The immutable characteristics of blockchain ensure the fairness and security of the detection results, avoiding the possible risks of human intervention in traditional detection methods.
A fast process from detection to evidence storage is realized, reducing the chances of infringers denying or eliminating evidence.
This document is a specification for a file similarity detection method, system and non-transient computer-readable medium based on blockchain. The following is the answer to the short answer question:
What is the main purpose?
Answer: The main purpose is to provide a file similarity detection method based on blockchain to solve the limitations of traditional file similarity detection methods when facing plagiarized files after synonym replacement or plagiarism, and improve the accuracy and efficiency of file infringement detection.
What role does blockchain play in file similarity detection?
Answer: Blockchain plays a decentralized, open, transparent and immutable role in file similarity detection. Using these characteristics of blockchain, the fairness and security of file similarity detection results can be ensured, avoiding the possible risks of human intervention in centralized detection systems.
What is a smart contract and how is it used in files?
Answer: A smart contract is a contract that can be triggered by transactions on the blockchain and is defined in code. In the file, the smart contract is deployed on the blockchain network to detect the similarity between any file and the target original file. The smart contract contains file similarity detection logic and can be automatically executed when a transaction containing the file to be detected is received.
How is the file vector generated and what is its role?

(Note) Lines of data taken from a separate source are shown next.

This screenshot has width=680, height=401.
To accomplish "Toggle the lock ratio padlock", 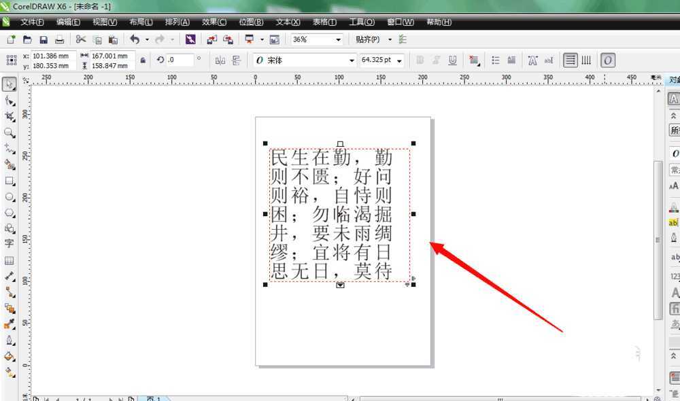I will click(143, 60).
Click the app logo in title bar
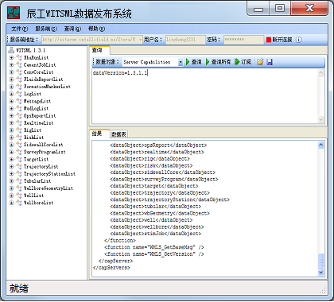The image size is (334, 302). tap(14, 13)
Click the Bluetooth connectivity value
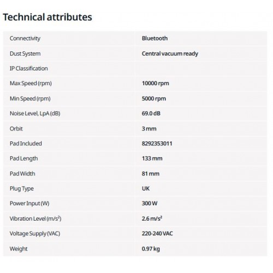273x273 pixels. [x=155, y=38]
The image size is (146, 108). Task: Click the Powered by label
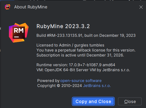pyautogui.click(x=48, y=81)
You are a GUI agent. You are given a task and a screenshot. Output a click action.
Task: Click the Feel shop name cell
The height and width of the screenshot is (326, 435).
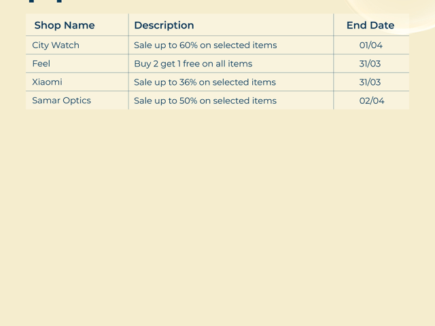(41, 64)
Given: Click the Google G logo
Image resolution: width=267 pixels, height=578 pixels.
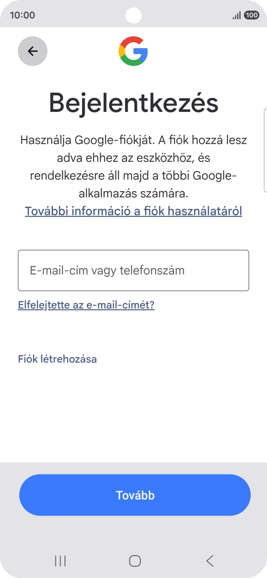Looking at the screenshot, I should (133, 51).
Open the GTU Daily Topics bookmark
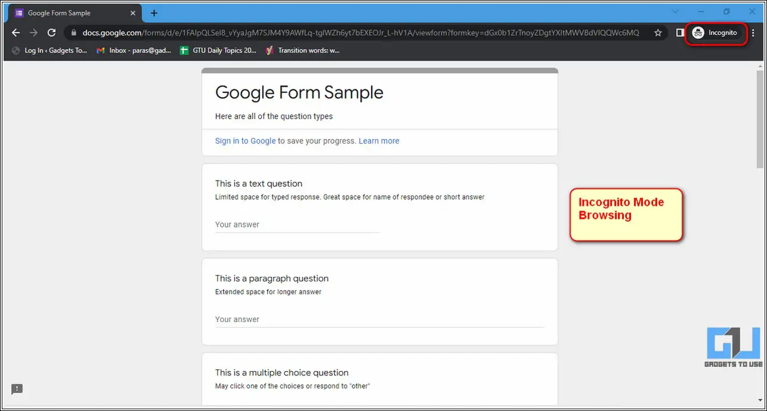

Answer: File vectors are divided into units of preset lengths by algorithms (such as doc2vec) and corresponding vectors are generated for each unit. File vectors play a key role in file similarity detection. By calculating the distance between the vector of the file to be detected and the vector of the target file, the similarity between the files can be determined.

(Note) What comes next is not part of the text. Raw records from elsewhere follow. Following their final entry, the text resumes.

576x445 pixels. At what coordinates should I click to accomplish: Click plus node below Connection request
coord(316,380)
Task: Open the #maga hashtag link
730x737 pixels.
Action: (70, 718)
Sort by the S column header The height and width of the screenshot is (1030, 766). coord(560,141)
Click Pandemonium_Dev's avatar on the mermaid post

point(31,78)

What is the specific process of file similarity detection?
Answer: The specific process of file similarity detection includes receiving a first transaction containing the file to be detected, calling a smart contract to execute the file similarity detection logic, and obtaining a similarity detection result based on the distance calculation result of the file vector. If similar file units are detected, a second file containing these units is further obtained, and a similarity test is performed, and finally the similarity between the second file and the target original file is calculated.
How to determine whether the second file constitutes infringement?
A: The similarity between the second file and the target original file is obtained by calculating the ratio of the sum of the content of similar file units in the second file to the entire content of the second file, or the ratio of the sum of the content of similar file units to the entire content of the target original file. When the similarity is greater than the preset threshold, it is considered that the second file may constitute infringement, and a proof transaction is sent to the blockchain to record the evidence.